De republiek was de belangrijkste, maar lang niet de enige opvolger van het Ottomaanse Rijk (staten als Bulgarije, Griekenland, Albanië en ook bijvoorbeeld Syrië en Irak vallen in deze categorie). Het bijzondere aan de republiek Turkije was dat het om zo te zeggen niet een van de ledematen, maar juist het hoofd en het hart van het oude rijk erfde. Het ambtenarenapparaat en het officierskorps gingen vrijwel in hun geheel over in dienst van de nieuwe republiek. Massale zuiveringen vonden niet plaats. Een minder aangename erfenis die de republiek van het keizerrijk overnam, was een belangrijk deel (60 procent) van de Ottomaanse staatsschuld, die proportioneel over de opvolgerstaten werd verdeeld.
De Kemalistische republiek
Onmiddellijk na de uitroeping van de republiek werd de leider van de nationale onafhankelijkheidsbeweging, Mustafa Kemal Pasja gekozen tot haar eerste president, een positie die hij tot zijn dood in 1938 zou houden. In de jaren 1923-26 vestigde die in etappes een volledig machtsmonopolie. De stappen in dit proces waren een aanscherping van de wet op het landverraad, een verandering van de kieswet, de omzetting van de Vereniging voor de Verdediging van de Nationale Rechten in de Volkspartij (Halk Fırkası, na 1924 Cumhuriyet Halk Fırkası –Republikeinse Volkspartij) waarvan hijzelf de voorzitter was, en tenslotte de onderdrukking van alle politieke oppositie en de oppositiemedia onder de Wet op de Ordehandhaving (Takriri Sükun Kanunu) die op 3 maart 1925 naar aanleiding van een Koerdische opstand in het zuidoosten van het land werd afgekondigd. In juli en augustus 1926 werden alle potentiële politieke concurrenten geëlimineerd in een tweetal politieke showprocessen die gehouden werden na de ontdekking van plannen voor een moordaanslag op de president.

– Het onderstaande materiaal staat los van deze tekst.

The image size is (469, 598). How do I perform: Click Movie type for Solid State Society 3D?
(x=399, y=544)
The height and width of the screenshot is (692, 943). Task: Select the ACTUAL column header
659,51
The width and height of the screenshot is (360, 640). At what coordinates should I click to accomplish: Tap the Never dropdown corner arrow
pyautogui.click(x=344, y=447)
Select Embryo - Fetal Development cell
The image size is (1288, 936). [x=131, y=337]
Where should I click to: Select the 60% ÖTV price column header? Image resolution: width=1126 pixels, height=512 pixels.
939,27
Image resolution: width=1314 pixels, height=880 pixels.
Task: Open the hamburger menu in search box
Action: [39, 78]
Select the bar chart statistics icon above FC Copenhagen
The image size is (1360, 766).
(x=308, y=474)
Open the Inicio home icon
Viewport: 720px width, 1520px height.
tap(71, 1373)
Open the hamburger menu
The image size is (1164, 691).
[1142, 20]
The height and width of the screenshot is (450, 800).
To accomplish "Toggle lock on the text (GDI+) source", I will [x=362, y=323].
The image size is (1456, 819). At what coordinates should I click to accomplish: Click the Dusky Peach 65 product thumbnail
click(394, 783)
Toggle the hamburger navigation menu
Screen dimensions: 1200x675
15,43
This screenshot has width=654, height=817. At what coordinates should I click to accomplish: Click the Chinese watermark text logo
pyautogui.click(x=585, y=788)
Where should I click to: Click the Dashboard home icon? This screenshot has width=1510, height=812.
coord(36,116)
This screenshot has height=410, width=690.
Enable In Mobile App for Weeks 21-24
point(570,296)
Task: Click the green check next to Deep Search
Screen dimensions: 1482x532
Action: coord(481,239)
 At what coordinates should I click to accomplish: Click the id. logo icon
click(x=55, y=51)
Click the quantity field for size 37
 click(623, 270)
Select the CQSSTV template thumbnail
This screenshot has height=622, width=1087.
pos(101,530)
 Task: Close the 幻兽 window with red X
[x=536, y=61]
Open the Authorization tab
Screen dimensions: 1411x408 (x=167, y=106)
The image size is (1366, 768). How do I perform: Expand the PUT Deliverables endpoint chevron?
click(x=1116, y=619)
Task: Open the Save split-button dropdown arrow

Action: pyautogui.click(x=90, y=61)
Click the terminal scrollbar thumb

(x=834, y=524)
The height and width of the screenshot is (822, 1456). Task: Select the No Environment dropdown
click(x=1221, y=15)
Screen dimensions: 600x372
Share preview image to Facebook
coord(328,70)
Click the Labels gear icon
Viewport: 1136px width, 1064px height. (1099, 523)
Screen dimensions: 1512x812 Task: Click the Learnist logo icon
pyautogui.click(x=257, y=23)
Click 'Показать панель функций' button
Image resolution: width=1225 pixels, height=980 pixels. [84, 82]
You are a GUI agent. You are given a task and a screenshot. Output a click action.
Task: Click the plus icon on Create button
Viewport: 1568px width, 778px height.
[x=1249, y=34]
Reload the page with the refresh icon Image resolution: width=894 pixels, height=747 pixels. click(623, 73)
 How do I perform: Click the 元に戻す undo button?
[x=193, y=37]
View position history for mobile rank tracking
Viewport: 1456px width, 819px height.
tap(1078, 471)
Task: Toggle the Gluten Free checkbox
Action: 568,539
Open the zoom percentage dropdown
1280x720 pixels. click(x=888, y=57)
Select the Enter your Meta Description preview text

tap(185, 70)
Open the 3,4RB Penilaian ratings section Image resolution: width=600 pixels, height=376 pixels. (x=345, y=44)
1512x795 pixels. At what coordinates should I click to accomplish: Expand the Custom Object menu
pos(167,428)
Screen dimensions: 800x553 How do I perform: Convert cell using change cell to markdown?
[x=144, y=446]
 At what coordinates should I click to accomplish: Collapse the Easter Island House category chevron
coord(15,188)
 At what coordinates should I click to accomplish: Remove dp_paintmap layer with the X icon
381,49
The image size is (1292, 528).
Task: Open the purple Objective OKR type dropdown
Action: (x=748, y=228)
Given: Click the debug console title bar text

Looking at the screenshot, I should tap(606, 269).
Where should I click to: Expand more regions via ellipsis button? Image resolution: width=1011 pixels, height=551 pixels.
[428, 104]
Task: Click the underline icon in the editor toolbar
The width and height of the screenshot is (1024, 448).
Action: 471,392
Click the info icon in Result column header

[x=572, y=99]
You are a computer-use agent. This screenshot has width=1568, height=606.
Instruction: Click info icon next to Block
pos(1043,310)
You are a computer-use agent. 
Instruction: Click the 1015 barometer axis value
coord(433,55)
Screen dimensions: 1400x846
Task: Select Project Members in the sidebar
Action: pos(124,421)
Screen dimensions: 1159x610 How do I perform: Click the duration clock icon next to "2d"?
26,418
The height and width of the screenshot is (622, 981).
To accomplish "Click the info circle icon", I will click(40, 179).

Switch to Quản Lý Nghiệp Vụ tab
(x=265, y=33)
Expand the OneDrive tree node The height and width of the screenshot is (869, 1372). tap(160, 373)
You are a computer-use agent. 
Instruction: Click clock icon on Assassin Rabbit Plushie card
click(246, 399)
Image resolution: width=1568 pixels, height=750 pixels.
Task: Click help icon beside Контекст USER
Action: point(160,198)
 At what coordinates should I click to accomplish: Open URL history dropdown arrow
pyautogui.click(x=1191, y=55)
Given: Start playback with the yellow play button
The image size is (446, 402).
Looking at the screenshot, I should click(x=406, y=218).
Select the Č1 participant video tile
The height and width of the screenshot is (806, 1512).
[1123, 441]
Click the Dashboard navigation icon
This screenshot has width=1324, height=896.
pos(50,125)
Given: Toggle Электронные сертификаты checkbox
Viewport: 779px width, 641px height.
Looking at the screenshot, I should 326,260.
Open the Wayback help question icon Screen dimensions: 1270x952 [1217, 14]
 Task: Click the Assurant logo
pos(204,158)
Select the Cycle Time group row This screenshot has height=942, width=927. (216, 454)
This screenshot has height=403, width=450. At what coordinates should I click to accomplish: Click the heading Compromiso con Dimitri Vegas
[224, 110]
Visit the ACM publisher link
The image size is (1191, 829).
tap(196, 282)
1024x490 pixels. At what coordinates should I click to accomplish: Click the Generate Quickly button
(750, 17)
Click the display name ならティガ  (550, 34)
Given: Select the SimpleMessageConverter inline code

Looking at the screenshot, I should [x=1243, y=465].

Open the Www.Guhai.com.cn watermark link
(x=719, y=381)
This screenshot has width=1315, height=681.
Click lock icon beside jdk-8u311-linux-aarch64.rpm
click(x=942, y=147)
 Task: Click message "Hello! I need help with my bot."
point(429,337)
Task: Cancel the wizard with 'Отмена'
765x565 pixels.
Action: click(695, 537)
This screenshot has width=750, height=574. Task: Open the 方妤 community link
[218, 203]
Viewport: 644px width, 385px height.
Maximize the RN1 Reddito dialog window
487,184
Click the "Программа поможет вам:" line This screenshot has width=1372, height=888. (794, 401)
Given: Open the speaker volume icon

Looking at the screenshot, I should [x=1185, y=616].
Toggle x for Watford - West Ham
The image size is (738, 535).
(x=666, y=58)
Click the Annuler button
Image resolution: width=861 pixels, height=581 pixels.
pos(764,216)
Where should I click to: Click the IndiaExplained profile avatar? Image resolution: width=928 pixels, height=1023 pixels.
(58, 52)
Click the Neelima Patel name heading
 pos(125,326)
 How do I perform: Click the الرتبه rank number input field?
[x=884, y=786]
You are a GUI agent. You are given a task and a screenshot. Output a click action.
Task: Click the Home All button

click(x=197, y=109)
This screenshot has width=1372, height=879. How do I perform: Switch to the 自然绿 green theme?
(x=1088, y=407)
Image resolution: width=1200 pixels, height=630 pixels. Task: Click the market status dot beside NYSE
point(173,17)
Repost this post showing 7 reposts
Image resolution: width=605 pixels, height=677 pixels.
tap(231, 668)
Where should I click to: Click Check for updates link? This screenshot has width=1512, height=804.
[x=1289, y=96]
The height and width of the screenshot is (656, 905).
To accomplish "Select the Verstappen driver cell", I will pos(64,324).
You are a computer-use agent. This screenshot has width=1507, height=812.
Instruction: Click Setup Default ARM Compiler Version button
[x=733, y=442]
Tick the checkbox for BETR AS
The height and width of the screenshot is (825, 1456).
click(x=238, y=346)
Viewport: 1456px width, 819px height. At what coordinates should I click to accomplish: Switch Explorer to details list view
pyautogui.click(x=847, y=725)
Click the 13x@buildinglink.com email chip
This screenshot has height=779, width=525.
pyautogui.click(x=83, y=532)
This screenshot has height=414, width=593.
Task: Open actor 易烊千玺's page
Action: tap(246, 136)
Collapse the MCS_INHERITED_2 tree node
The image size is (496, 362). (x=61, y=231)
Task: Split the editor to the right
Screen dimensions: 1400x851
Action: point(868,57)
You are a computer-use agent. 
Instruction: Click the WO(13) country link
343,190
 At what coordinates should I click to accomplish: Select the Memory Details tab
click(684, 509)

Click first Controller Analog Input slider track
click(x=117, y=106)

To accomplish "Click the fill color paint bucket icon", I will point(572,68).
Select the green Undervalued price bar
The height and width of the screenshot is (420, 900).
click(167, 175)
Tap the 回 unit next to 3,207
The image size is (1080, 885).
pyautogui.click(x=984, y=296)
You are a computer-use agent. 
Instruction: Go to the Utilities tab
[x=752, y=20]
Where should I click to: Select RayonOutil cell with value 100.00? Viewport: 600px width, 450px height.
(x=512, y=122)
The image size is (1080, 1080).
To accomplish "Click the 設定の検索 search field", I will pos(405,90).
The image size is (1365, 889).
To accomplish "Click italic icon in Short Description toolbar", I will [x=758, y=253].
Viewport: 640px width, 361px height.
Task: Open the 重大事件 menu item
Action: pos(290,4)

Het machtsmonopolie dat ze op deze manier hadden gevestigd, werd door Mustafa Kemal en zijn kring, de zogenaamde “Kemalisten”, benut om een hervormingscampagne op gang te brengen gericht op de snelle modernisering van de Turkse maatschappij. Zelf noemde Kemal dit de “sociale en culturele revolutie.” De Kemalisten waren, net als hun hele generatie, sterk beïnvloed door het Franse positivisme. Dat had een aantal gevolgen. Net als de positivisten waren ze heftig antiklerikaal en geloofden ze dat secularisatie een eerste voorwaarde was voor echte modernisering. Ze geloofden heilig in de macht van wetenschap en technologie en in het recht (en de plicht) van de verlichte elite om de achtergebleven massa te leiden.
De secularisatie van het juridische systeem, het onderwijs en het bestuur was in de negentiende eeuw en met name in de jaren van de Jong-Turkse heerschappij (1908-1918) al heel ver voortgeschreden. De Kemalisten voltooiden dit proces met de invoering van het Zwitserse burgerlijk wetboek in 1926, de gelijkschakeling van alle onderwijs onder een ministerie in 1924 en met de afschaffing van het kalifaat in 1924 en van Islam als staatsgodsdienst in 1928 (al moeten we niet vergeten dat het diezelfde Kemalisten waren die in 1924 voor het eerst de Islam tot staatsgodsdienst hadden gemaakt!). Waar zij veel verder gingen dan hun voorgangers, was in hun pogingen om het maatschappelijke en culturele leven te seculariseren. De invoering van een Europees burgerlijk wetboek was natuurlijk al een belangrijke stap in deze richting omdat het juist dit gedeelte van de wetgeving was dat met intieme zaken als huwelijk, voogdij en erfenis te maken had, maar daarbij bleef het niet: de mystieke broederschappen (tarikat) werden verboden, de heiligengraven gesloten, pelgrimages stopgezet. Veel van de seculariseringmaatregelen hadden een sterk symbolisch karakter. Het verbod van alle traditionele hoofddeksels en de invoering van de hoed en pet was zo’n maatregel net als de ontmoediging van de sluier. Soms gingen symbolische en praktische aspecten hand in hand. De invoering van de Europese kalender en kloktijd en van het Europese alfabet in plaats van het Arabische schrift (in 1928) hadden zowel een symbolische waarde doordat zij heel zichtbaar de banden verzwakten die Turkije aan het islamitische Midden-Oosten (en met haar eigen verleden) verbonden en het tegelijk gemakkelijker maakten met Europa te communiceren. Bij dit alles moet bedacht worden dat het secularisme van het Kemalistische Turkije niet bestond uit een scheiding van “kerk”en “staat” zoals in Europa vaak het geval was. De paradox was juist dat de Kemalisten, om de religie uit het politieke en maatschappelijke leven te kunnen uitbannen, controle over de religie nastreefden. Ze verbonden de moskeeën, met hun bezittingen en hun personeel, direct aan de staat via het Presidium voor Godsdienstzaken en het Presidium voor Vrome Stichtingen. Net als in het Ottomaanse Rijk bleef er dus een hechte band bestaan tussen het religieus establishment en de staat, alleen was die staat nu niet langer een die zich als islamitisch afficheerde, maar juist nadrukkelijk seculier.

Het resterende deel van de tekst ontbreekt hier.